Which factors were responsible for a higher mortality of smaller (juvenile) microconchids in the population living during the atavus Zone and longer growth of the more successful individuals during the nodosus Zone? Encrusters, as organisms permanently cemented to the substrate, are vulnerable to various lethal factors, both biotic and abiotic (see Taylor and Wilson 2003). Biotic factors may include encrustation by larger metazoans or algae occupying the same substrate, and abiotic factors include a wide array of environmental perturbations as, e.g. oxygen deficiency or higher sedimentation rate/resuspension. The only other encrusters present on the samples studied here are the oyster-like bivalves Placunopsis, the shells of which are also observed to encrust some of the microconchids. However, the size of the encrusted microconchids is similar to those unaffected by the bivalves. Therefore, in this case, the encrustation by bivalves seems to be irrelevant.

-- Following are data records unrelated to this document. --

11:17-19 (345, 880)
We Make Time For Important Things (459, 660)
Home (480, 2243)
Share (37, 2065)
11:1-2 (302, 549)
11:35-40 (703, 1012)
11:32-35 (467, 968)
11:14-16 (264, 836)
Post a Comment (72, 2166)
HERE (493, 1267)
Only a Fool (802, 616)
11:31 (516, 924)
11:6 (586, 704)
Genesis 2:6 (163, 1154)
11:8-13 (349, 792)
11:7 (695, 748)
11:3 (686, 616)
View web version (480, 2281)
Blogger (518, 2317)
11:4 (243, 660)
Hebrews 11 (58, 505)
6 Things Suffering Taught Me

The encrustation by algae may also be excluded, as in this case we would expect the microconchids to have highly elevated terminal portions of their tubes—a well-known response against progressive covering (Vinn 2010b; Zatoń and Krawczyński 2011a). Instead, the microconchid tubes are planispirally coiled throughout their ontogeny. The same tube response would be seen when slow but continuous sedimentation appeared. Thus, the latter factor may also be excluded, especially that these microconchids colonised a highly convex cephalopod shell forming an elevation on which the sediment particles would be easily winnowed even by weak bottom currents (e.g. Massel 1999). The gaps in tube size structure (Fig. 5c) is most easily explained by a second generation of microconchids that settled next to the parent generation and was finally smothered by sediment during a storm event.

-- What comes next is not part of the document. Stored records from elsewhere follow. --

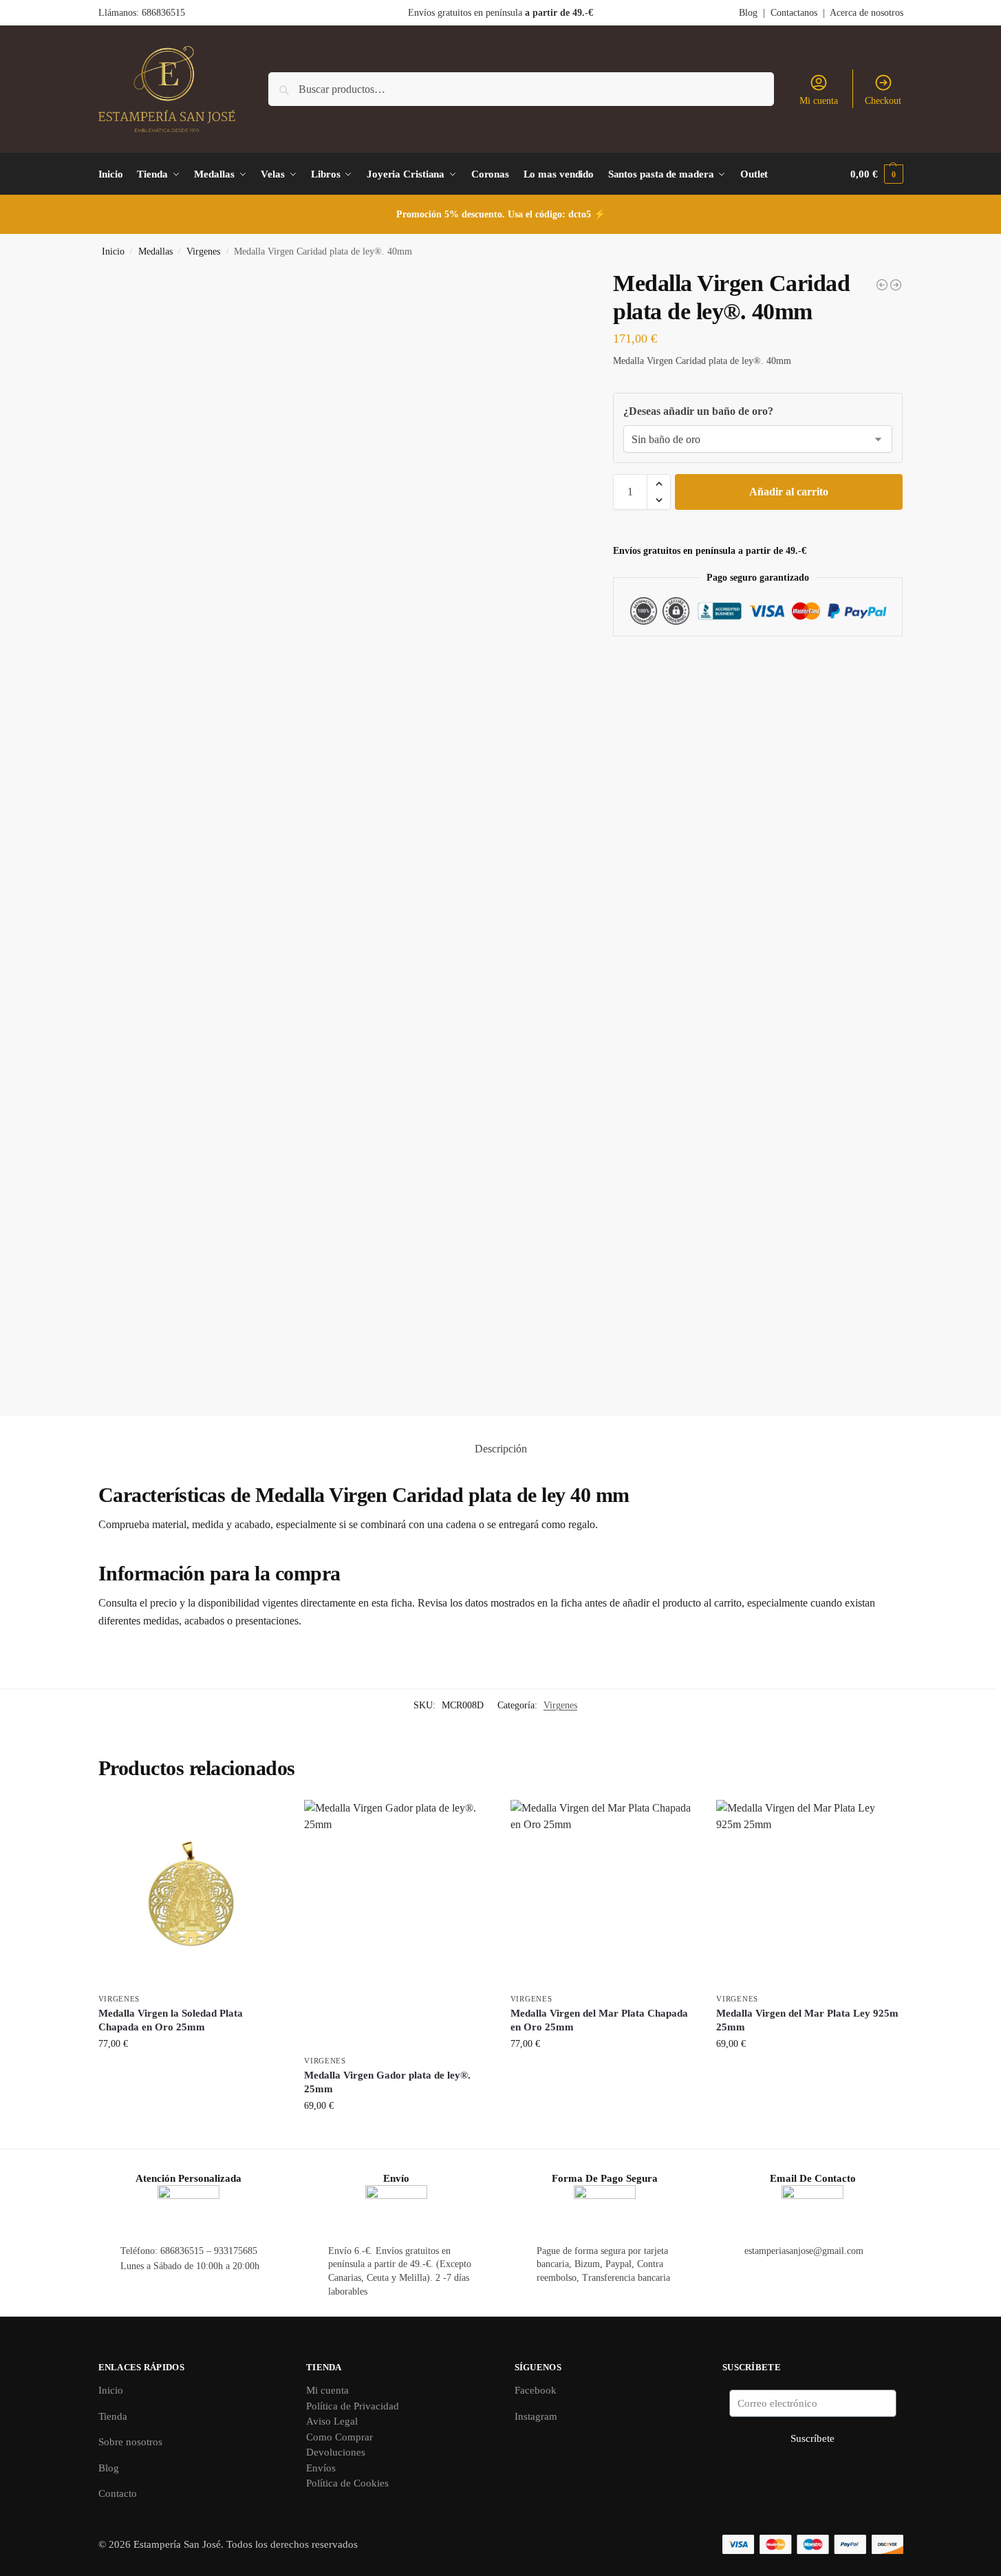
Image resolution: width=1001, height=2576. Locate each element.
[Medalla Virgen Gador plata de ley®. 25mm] (397, 1924)
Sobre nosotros (130, 2441)
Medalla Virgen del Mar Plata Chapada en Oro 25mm (599, 2020)
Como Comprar (339, 2437)
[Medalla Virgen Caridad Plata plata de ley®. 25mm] (882, 285)
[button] (876, 174)
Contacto (117, 2493)
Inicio (113, 251)
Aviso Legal (332, 2421)
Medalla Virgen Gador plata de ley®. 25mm (387, 2082)
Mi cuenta (818, 101)
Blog (748, 13)
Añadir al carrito (788, 491)
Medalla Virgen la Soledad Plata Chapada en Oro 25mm (170, 2020)
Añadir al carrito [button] (190, 2073)
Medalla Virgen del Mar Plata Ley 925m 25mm (807, 2020)
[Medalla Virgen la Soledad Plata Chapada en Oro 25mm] (191, 1893)
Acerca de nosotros (866, 13)
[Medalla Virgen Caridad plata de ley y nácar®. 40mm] (896, 285)
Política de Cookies (347, 2483)
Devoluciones (335, 2452)
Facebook (536, 2390)
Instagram (536, 2416)
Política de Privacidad (352, 2406)
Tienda (112, 2416)
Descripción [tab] (501, 1449)
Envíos (321, 2467)
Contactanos (794, 13)
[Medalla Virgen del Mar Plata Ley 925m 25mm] (809, 1893)
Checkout (883, 101)
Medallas (155, 251)
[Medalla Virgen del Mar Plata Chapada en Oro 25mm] (603, 1893)
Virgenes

In the case of the microconchids from the nodosus Zone, the population consists of larger individuals having clearly directed terminal portions of their tubes upward. That means the individuals grew undisturbed on the substrate after the larvae settled on the substrate for a longer time span, but later may have witnessed at least periodical higher sedimentation rates. It cannot be excluded that sediment completely covered some individuals inhibiting their later growth, which may also be supported by the presence of gaps in size distribution of some of the microconchids (Fig. 5c). Thus, the microconchid size differences in the two populations resulted from different timing of external disturbance affecting the populations.

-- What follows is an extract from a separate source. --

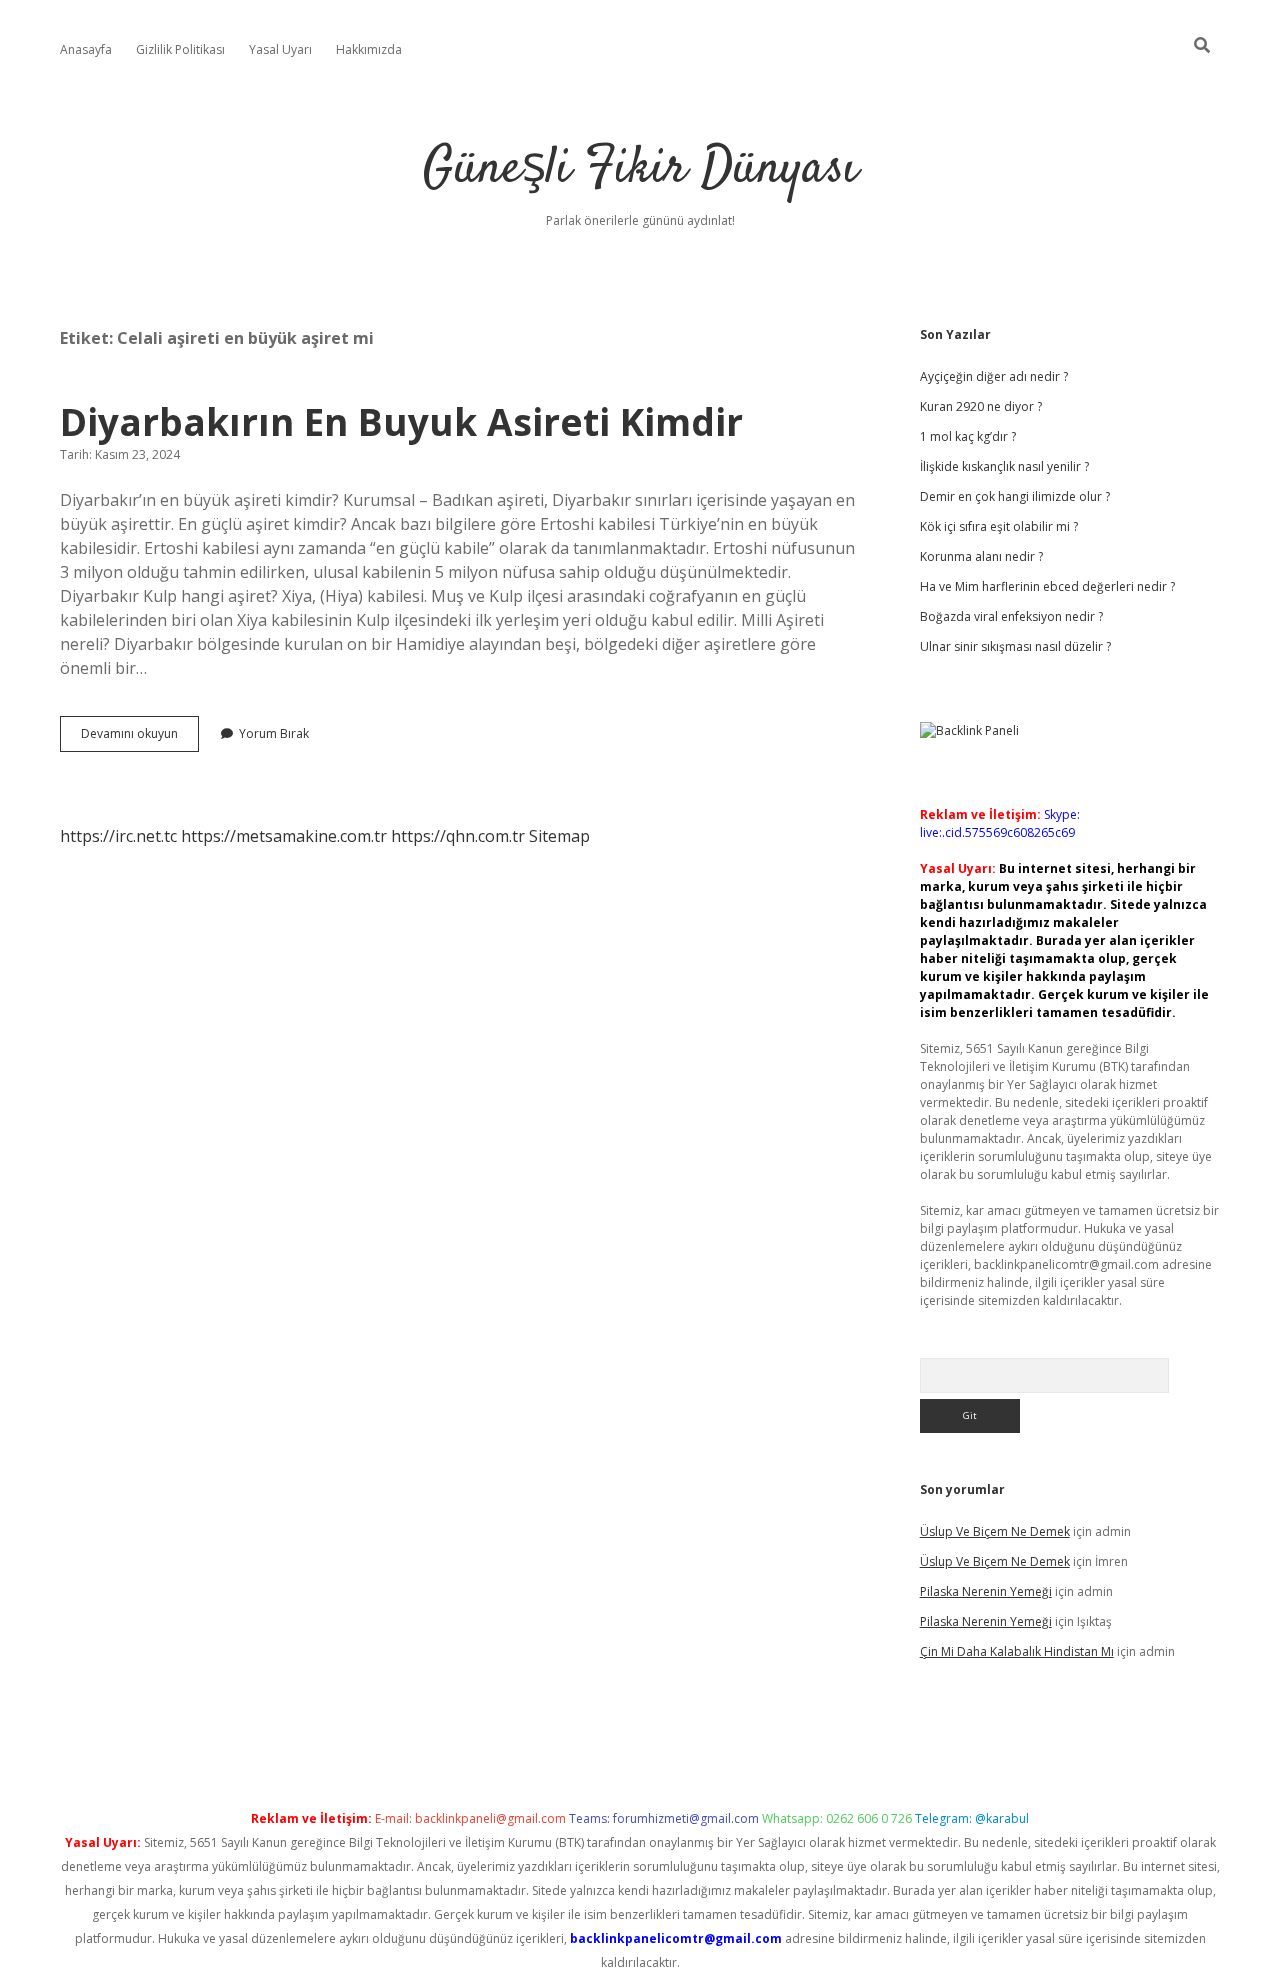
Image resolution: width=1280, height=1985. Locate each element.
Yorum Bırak (274, 733)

Although also present in settings slightly differing in salinity (e.g. nodosus Zone), it may be concluded that M. valvatus inhabited marine environments during the Lower and Upper Muschelkalk, and, unlike the species M. aberrans and M. germanicus, was intolerant of both hypersaline and brackish-water influxes (Hagdorn 2010). The two latter species are also not asociated with M. valvatus in the same deposits, indicating that they were intolerant of normal marine environments. There is a growing evidence (Fraiser 2011; He et al. 2012), that microconchids were the only encrusters inhabiting the harsh, post-extinction hard and firm substrate environments during the earliest Triassic and, along with the bivalve Placunopsis (see Pruss et al. 2007), were dominant hard substrate organisms later on in the Spathian (Zatoń et al. 2013). Even in the Middle Triassic, when environments and biotas had fully recovered to pre-extintion conditions, microconchids, along with Placunopsis bivalves, were still important encrusters, as demonstrated here.